Transporté en chaise roulante au tribunal, les chefs d’accusation lui ont été signifiés mercredi soir. Il a ensuite été incarcéré dans une prison new-yorkaise, selon le bureau du procureur.
La chronologie fournie mercredi par la police montre que sa virée meurtrière, sur une promenade très fréquentée du sud-ouest de Manhattan, en pleine fête d’Halloween, a été ultra-rapide: il a loué la camionnette-bélier dans le New Jersey juste après 14h00, ralliant rapidement Manhattan avant de foncer autour de 15 heures sur la promenade qui longe l’Hudson River.
«Il est devenu religieux sur un coup de tête»
Arrivé en mars 2010 de l’Ouzbékistan, Sayfullo Saipov, né en février 1988, résidait légalement aux Etats-Unis et ne faisait pas l’objet d’une enquête. Il semble qu’il ait habité dans l’Ohio, en Floride et dans le New Jersey.
Un migrant ouzbek qui l’a rencontré en Floride il y a quelques années a déclaré au New York Times qu’il avait été camionneur en Floride avant de devenir chauffeur pour la plateforme Uber quand il a déménagé dans le New Jersey.
Selon le quotidien new-yorkais, Saipov vivait à Paterson, une ville industrielle du New Jersey située à une quarantaine de kilomètres du lieu de l’attaque. La police new-yorkaise a précisé mercredi que le suspect avait loué le véhicule dans un magasin de bricolage Home Depot à Passaic, une commune au sud de Paterson, une heure seulement avant son passage à l’acte. Sayfullo Saipov était également connu des services de police pour une série d’infractions au Code de la route, selon la presse et des documents judiciaires.

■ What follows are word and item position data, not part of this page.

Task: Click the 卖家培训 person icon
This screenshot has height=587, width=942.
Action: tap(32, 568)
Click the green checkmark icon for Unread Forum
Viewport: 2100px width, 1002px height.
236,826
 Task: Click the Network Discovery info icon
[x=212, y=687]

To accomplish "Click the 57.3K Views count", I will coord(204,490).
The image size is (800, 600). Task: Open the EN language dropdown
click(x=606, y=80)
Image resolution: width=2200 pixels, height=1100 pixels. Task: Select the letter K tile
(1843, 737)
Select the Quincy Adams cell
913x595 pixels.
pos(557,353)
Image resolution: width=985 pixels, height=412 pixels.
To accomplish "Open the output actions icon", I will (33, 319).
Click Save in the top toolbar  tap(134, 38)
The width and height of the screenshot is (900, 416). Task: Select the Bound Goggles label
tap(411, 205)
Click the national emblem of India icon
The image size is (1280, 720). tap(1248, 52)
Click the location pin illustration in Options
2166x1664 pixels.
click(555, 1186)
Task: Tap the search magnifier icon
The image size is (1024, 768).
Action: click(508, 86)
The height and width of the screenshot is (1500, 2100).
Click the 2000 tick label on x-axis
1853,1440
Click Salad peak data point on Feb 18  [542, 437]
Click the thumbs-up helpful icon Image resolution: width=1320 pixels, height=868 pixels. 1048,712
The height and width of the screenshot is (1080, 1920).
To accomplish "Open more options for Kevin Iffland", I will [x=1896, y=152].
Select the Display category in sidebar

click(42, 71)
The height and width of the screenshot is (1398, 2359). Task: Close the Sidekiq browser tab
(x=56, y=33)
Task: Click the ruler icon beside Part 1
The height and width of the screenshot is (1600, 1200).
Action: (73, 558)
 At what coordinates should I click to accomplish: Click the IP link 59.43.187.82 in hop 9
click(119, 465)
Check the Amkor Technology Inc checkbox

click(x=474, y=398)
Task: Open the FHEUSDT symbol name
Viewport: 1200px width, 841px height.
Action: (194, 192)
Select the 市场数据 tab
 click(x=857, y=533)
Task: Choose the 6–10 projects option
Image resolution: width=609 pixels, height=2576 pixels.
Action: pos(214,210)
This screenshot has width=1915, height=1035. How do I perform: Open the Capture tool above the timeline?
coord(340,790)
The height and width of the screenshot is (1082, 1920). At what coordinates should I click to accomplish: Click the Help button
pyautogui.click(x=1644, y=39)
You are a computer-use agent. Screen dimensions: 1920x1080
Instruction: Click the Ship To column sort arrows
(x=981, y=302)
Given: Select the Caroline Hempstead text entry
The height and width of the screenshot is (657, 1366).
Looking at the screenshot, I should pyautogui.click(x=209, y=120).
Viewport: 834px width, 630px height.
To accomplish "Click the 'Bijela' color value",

Un de ses compatriotes qui dit avoir discuté pour la dernière fois avec lui il y a deux mois a affirmé qu’il s’était intéressé à la religion après son arrivée aux Etats-Unis. « Il est devenu religieux sur un coup de tête », a ajouté Mirrakhmat Muminov, un chauffeur routier établi à Stow, dans l’Ohio, actif au sein de la communauté ouzbèke aux Etats-Unis. « Il s’est mis à étudier la religion aux Etats-Unis. » Saipov, a-t-il ajouté, a vécu deux à trois ans à Stow, où les deux hommes se sont rencontrés.
Il vivait auparavant à Tachkent, la capitale de l’Ouzbékistan, ancienne république soviétique d’Asie centrale où la pratique de l’islam est strictement contrôlée par les autorités qui redoutent l’émergence de mouvements musulmans radicaux.
Le portrait que Muminov dresse de lui est celui d’un homme ayant du mal à s’intégrer aux Etats-Unis, ayant peu d’amis et s’exprimant mal en anglais. « Il était en retrait, nerveux, parfois agressif. Parce qu’il était seul, il vivait dans son propre monde et n’était pas très populaire », dit-il.